*** Reading passage ***

We now live in an ocean of data.

And of course, that is literally true for those of us who study the ocean.

We’ve come a long way from the early days of oceanography, when scientists like Nansen, Ekman, and Bjerknes might collect a few dozen data points while on a ship, or from their calculations, or from a lab experiment, and then painstakingly draw graphs of their data by hand. (Ekman’s classic 1905 paper is a great reminder of what science was like decades before the first computer, and how much awesome stuff they still could do.)

But now, with today’s modern instruments and ocean observatories, we can collect thousands of data points every day from dozens of instruments at the same location or spread across the world. This is both a blessing and a curse. Thanks to these new tools, we can study the ocean in more detail and at larger and longer scales than ever before. But on the down side, there is no way human hands or minds can make sense of all of this data without help. That is why learning how to program is now a skill that all oceanographers need to learn. While most students don’t have to become expert programmers, they do need to learn enough to processes, analyze and visualize the datasets they hope to use in their research.

*** End of Reading passage ***

### Exercise prompt
Continue the passage on ocean data and why oceanographers need programming skills, picking up after its final sentence.

*** Given information ***

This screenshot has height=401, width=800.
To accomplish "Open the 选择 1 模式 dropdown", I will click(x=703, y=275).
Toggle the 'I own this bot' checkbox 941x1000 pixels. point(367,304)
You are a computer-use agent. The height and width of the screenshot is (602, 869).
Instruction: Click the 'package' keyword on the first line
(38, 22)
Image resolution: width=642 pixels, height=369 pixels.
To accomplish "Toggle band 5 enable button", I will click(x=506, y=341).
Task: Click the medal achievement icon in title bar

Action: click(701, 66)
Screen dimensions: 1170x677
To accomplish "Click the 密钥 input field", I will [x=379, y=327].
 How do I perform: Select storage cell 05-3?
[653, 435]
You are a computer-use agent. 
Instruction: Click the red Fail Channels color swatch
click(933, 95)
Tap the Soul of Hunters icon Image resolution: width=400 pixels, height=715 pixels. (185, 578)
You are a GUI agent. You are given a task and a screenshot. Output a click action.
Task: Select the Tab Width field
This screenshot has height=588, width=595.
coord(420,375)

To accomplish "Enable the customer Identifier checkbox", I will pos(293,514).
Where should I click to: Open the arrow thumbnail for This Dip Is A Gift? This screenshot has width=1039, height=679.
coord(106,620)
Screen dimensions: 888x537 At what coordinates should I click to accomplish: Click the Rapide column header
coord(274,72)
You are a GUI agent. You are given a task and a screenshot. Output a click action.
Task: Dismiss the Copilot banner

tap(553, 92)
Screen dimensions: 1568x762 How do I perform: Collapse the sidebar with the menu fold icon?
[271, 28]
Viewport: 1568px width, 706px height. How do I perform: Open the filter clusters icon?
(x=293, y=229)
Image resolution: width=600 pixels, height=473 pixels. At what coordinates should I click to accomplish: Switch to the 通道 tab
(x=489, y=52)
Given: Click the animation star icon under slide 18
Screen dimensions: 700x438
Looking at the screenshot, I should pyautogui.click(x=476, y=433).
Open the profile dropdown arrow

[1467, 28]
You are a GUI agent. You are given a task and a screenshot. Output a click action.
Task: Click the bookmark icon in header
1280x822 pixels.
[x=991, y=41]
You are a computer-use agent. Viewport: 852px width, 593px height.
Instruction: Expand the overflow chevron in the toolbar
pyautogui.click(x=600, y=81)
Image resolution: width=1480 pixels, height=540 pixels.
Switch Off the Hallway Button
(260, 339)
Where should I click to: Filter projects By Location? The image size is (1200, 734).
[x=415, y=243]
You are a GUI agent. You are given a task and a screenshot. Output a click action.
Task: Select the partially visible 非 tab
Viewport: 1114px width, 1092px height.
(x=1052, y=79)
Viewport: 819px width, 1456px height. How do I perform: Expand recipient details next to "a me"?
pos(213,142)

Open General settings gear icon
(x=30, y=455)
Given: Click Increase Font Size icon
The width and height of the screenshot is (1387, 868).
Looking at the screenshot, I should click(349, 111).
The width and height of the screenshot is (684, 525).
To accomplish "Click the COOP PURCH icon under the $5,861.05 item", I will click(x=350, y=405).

*** End of Given information ***

### The answer
A Virtual REU

Timeseries plot of ocean and air temperatures at NDBC Station 44025 off the coast of NJ.
This past summer, we put together our first Virtual REU (Research Experience for Undergraduates) in response to the cancellation of many traditional REUs due to the pandemic. Because we couldn’t take our students out to sea, we focused on teaching them how to utilize datasets we already have in hand, like the treasure-trove of data from the OOI. Of course, there’s not much you can do with the raw OOI dataset using a tool like Excel, let alone pencil and paper, so we decided it was important to provide students with a basic primer on oceanographic programming before they dove into their research projects.

Below is the first of 4 Python notebooks I developed this summer to support our students during the 2-week mini-workshop we ran prior to students’ 6-week research experience.

In the end, we only used 2 of the notebooks. (Developing 2x more than I need tends to be my style.) But I hope to share all of these notebooks with our Data Labs community over the next few weeks, in the hopes that you might find them helpful for developing your own classes or courses for introducing basic data processing skills using Python to your students.

Activity 1 – Python Basics & NDBC Weather Data

This first notebook (below) ended up requiring 2 sessions to cover.

In the first session, we highlighted why learning a programming tool like Python is important to becoming an oceanographer. (Here are the slides I used.)

Specifically, we covered:

  • A quick quick introduction to Google Colab
  • The importance of Reproducible Research (check out The Scientific Paper is Obsolete from the Atlantic)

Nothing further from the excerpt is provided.